In order for the Cowboys to properly evaluate Tyler Guyton at LT they have to keep him on the field, says @ReidDHanson.

When the Cowboys selected Oklahoma right tackle Tyler Guyton in the first round of the 2024 NFL draft, they knew the pick came with some baggage. Not only was the 6-foot-8, 322-pound prospect underdeveloped, but he was also a bit injury prone, missing three games each of his last two seasons.

As advertised, the Cowboys have experienced all that and more from their struggling rookie. Guyton has already missed two games in 2024 and after suffering what he called a high ankle sprain on Thanksgiving Day, he stands to miss even more time.

Various bumps and bruises have bounced the Cowboys left tackle from the field to the bench multiple times this season. For a player whom Pro Football Focus graded 71st of 76 offensive tackles, they are snaps this struggling rookie cannot afford to miss.

Guyton has allowed five sacks and 23 pressures in 2024. He’s second in the NFL in penalties (16) at his position and he’s only played 10 games.
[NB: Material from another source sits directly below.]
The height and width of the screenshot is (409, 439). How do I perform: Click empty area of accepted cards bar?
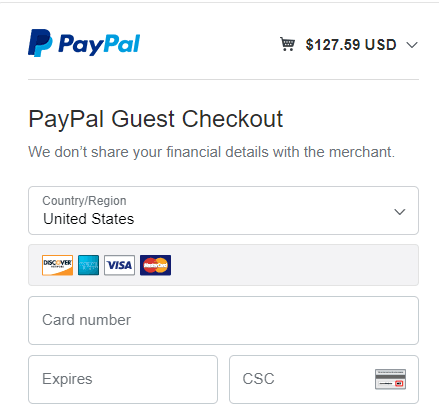coord(293,265)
Mind you, none of this is surprising because he was always billed as a project player whom teams would have to patiently develop. It’s the injury situation that’s really the problematic trait that’s followed him because it stalls his development and delays the Cowboys evaluation of the 23-year-old.

Guyton, a right tackle in college, has been plugged into the left side since coming to Dallas. Ideally, the Cowboys want to make him the cornerstone piece on the blindside, but if that transition fails, they always have the right side to fall back on. That’s not a move they’d make midseason already but if given enough snaps to review, it’s a move they could make as soon as the 2025 offseason.

The 2024 season is largely a season of evaluation across the offensive line. Guyton and fellow rookie starter Cooper Beebe are obviously new to the unit, and players like T.J. Bass and Brock Hoffman are under evaluation for bigger roles in the future. Tyler Smith has LT ability if needs be, but Plan A is clearly to make Guyton the LT.

The various combinations could fall a number of different ways in 2025, but it all starts with making a determination on Guyton this year and that can’t happen with him limping off the field every other week.